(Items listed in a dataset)
┄┄┄┄┄┄┄┄┄┄
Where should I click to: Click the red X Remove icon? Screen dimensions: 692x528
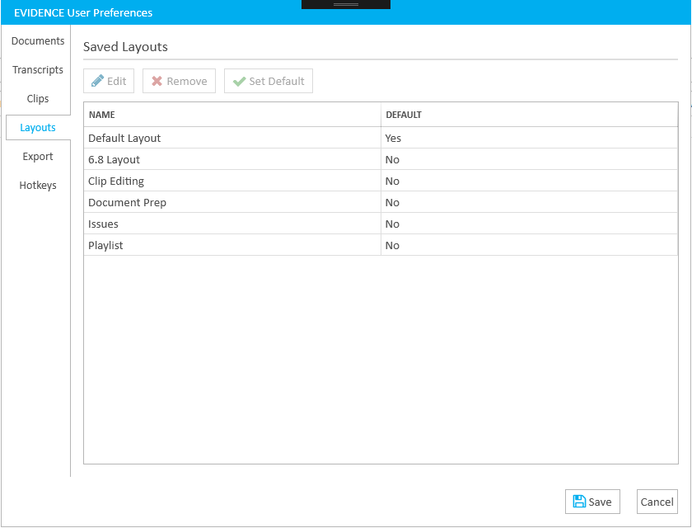pyautogui.click(x=157, y=81)
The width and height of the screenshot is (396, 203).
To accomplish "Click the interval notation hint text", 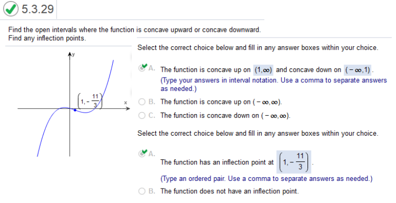I will tap(274, 85).
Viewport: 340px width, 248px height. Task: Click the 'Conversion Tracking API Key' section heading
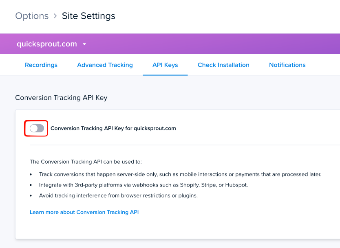point(61,98)
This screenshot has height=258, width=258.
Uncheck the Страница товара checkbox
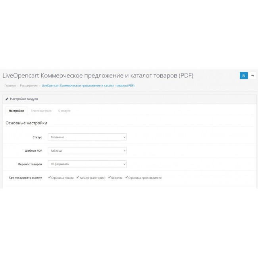click(49, 177)
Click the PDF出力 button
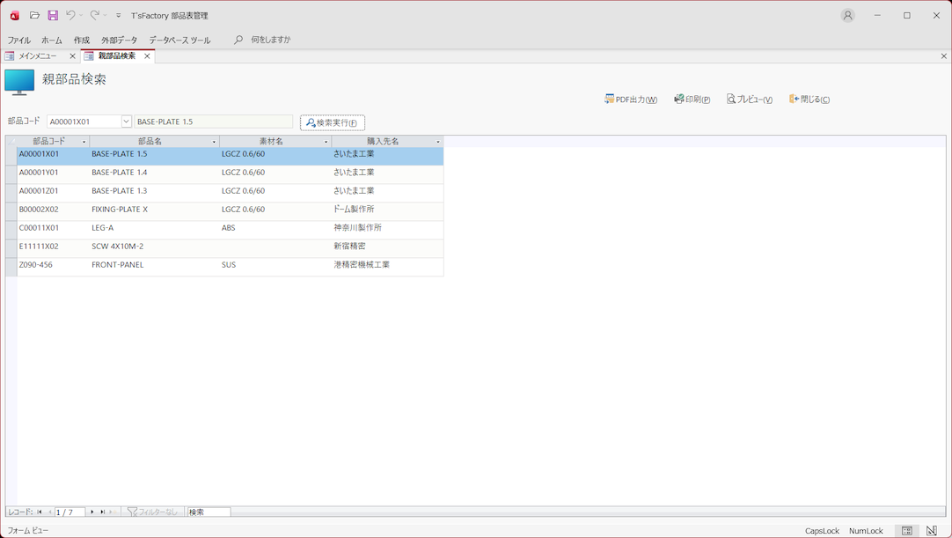This screenshot has width=952, height=538. click(631, 99)
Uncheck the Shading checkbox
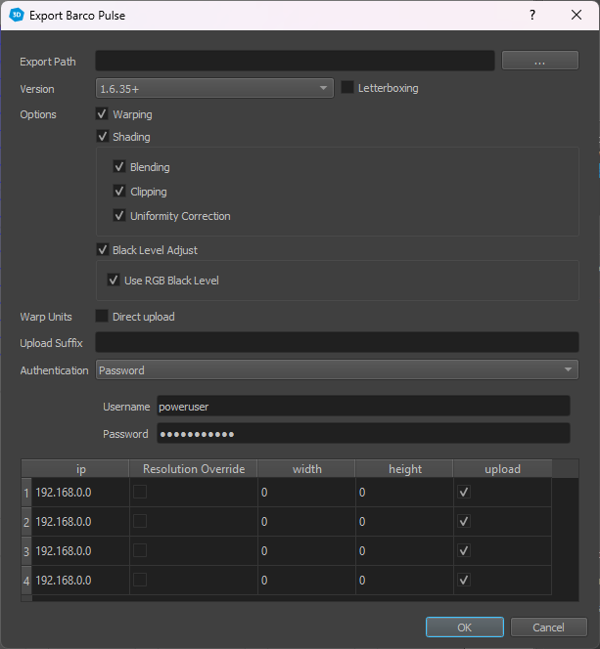 click(103, 137)
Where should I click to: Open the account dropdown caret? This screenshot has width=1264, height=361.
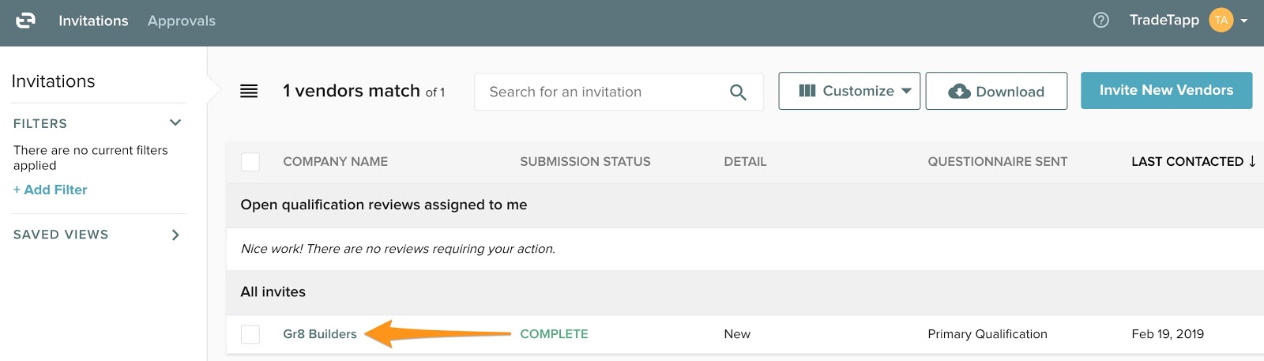(x=1244, y=21)

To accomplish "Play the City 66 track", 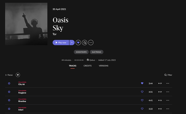I will 9,83.
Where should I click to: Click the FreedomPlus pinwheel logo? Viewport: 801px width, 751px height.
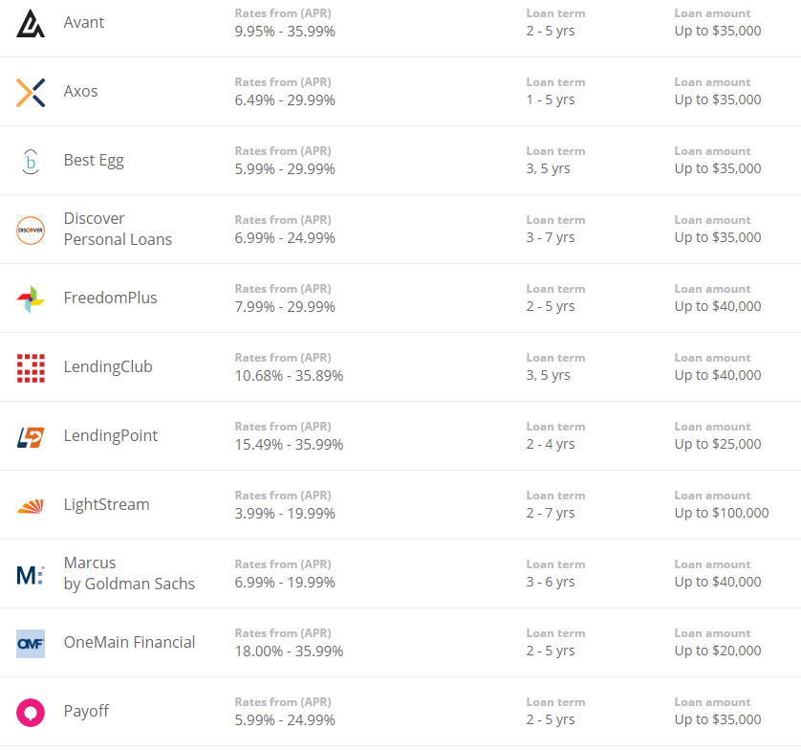click(x=31, y=298)
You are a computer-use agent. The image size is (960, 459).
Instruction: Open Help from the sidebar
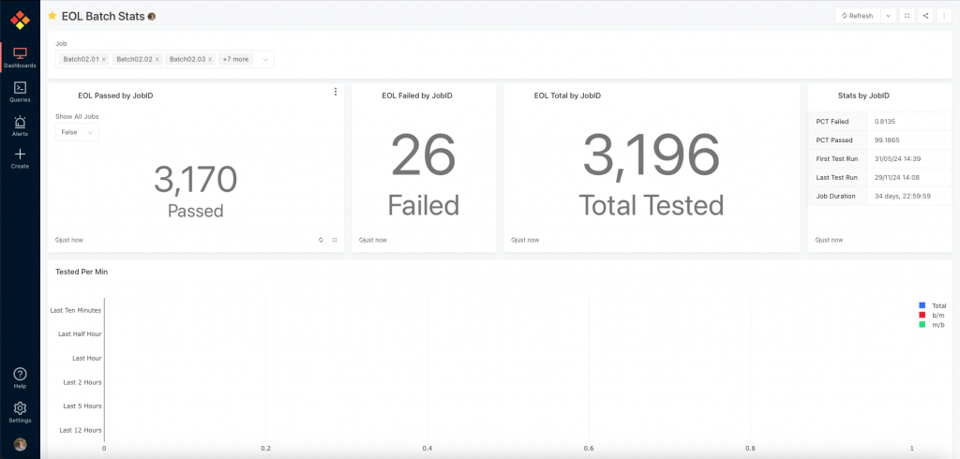[20, 378]
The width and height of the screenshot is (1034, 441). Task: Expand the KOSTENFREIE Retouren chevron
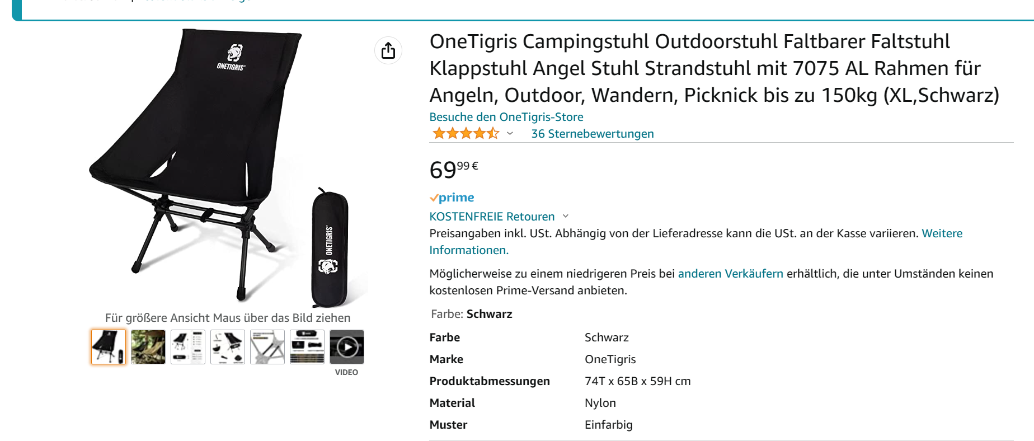[x=566, y=216]
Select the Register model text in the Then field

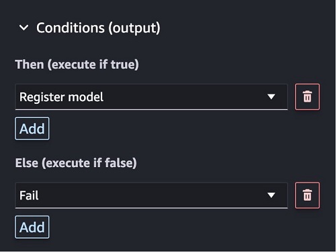click(61, 97)
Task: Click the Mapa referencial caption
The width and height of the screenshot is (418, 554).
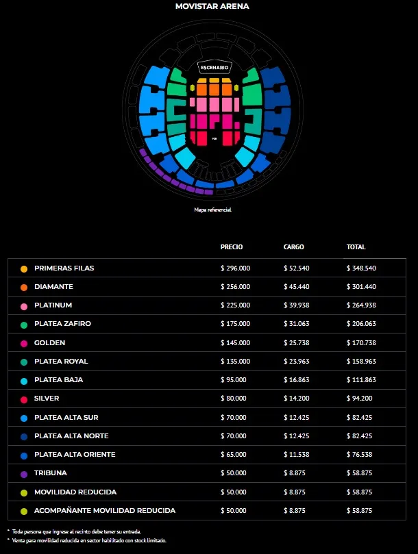Action: coord(212,210)
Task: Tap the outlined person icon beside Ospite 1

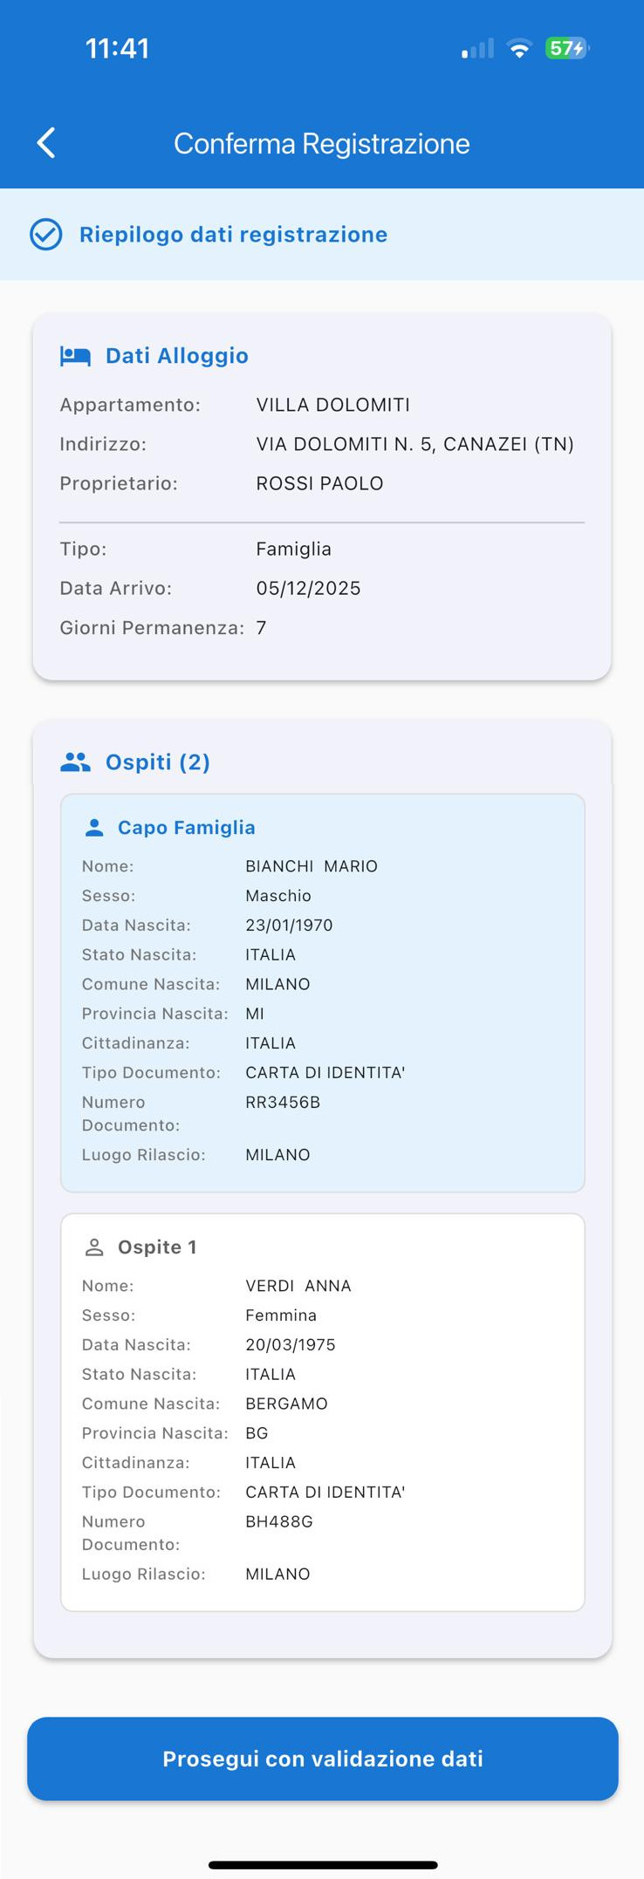Action: point(96,1246)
┄┄┄┄┄┄┄┄┄┄
■ TASK TO CARRY OUT
Set down word for word every line from the line containing "You are a computer-use" through the last line of the entries, and nothing more; no pictures.

■ RESPONSE
You are a computer-use agent. The image size is (960, 459).
Instruction: Open Help from the sidebar
[20, 378]
The width and height of the screenshot is (1034, 441). Task: Expand the KOSTENFREIE Retouren chevron
[x=566, y=216]
Select the Register model text in the Then field

click(61, 97)
Task: Click the Mapa referencial caption
The width and height of the screenshot is (418, 554).
Action: coord(212,210)
Task: Tap the outlined person icon beside Ospite 1

Action: point(96,1246)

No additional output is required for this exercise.